§ **Document text**:
:::
Ann Allen Savoy completes her long-awaited second volume of her encyclopedic Cajun music books
When Ann Allen Savoy announced late last year that she had finally finished Cajun Music: A Reflection of a People--Volume II, calling it “long-awaited” was hardly marketing hype.
The first volume, Cajun Music A Reflection of a People—Volume I, was published in 1984.
“I started ‘Book Two’ in 1985, and it was already massive when I put it all in a big box and thought, ‘Maybe my children will complete this,’” says Savoy, on the phone from her rural Eunice, La. farmhouse. “All these young musician friends, would say, ‘Miss Ann, you got to get this done!’”
They had reason to be so eager.
The 444-page first volume earned such accolades as The Washington Post’s judgement that it was “perhaps the most comprehensive and stunning portrait of this music ever written.” It led to Savoy’s American Folklore Society Benjamin A. Botkin Prize in recognition for her outstanding career achievement in public folklore, and has since become the standard reference for Cajun, Creole and Zydeco music.
Ann Allen Savoy (Photo: Gabrielle Savoy)
A native of Richmond, Va., Ann Allen Savoy moved to Louisiana in 1977 and began photographing and documenting Cajun music and musicians. Additionally, she authored the chapter on Cajun and Zydeco for the book American Roots Music, and wrote numerous articles about the music as well as CD booklets.
:::
§ **Data records**:
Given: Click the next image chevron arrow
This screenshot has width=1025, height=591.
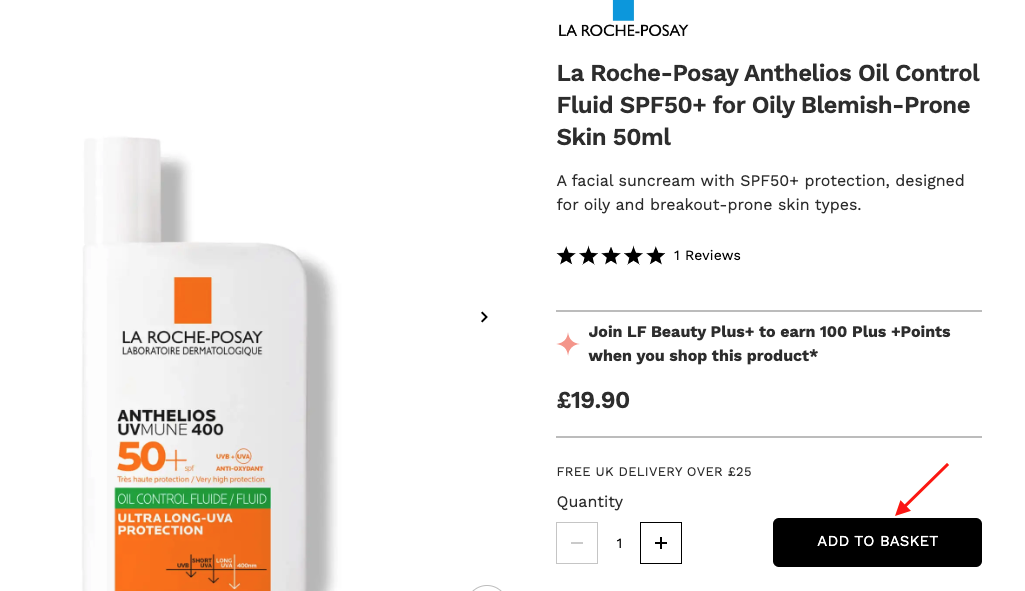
:::
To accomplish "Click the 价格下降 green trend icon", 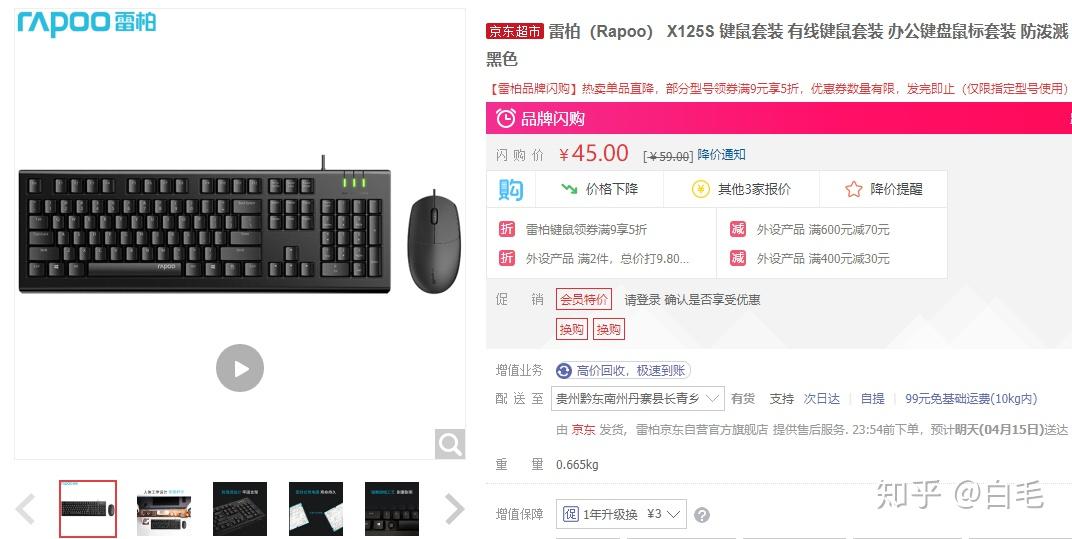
:::
§ **Problem A**: Say whether each statement agrees with the Cajun music article, answering yes or no and quoting the words of the article that decide it: (i) The first volume was published in 1984. (ii) Savoy moved to Louisiana in 1985. (iii) The first volume has 444 pages.
§ **Problem B**: Please output the Cajun music article word for word, from "A native of" up to and including "as CD booklets.".

§ **Worked answer A**:
(i) Yes: "was published in 1984."
(ii) No: "moved to Louisiana in 1977"
(iii) Yes: "The 444-page first volume"

§ **Worked answer B**:
A native of Richmond, Va., Ann Allen Savoy moved to Louisiana in 1977 and began photographing and documenting Cajun music and musicians. Additionally, she authored the chapter on Cajun and Zydeco for the book American Roots Music, and wrote numerous articles about the music as well as CD booklets.